(Records from a collection)
"""
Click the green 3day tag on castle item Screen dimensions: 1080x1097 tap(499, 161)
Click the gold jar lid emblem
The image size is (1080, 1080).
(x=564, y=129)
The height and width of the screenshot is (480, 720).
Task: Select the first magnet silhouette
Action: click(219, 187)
"""
What you give back must match the records word for word.

■ Completed exercise
Click the green 3day tag on castle item Screen dimensions: 1080x1097 tap(499, 161)
Click the gold jar lid emblem
The image size is (1080, 1080).
(x=564, y=129)
The height and width of the screenshot is (480, 720).
Task: Select the first magnet silhouette
Action: click(219, 187)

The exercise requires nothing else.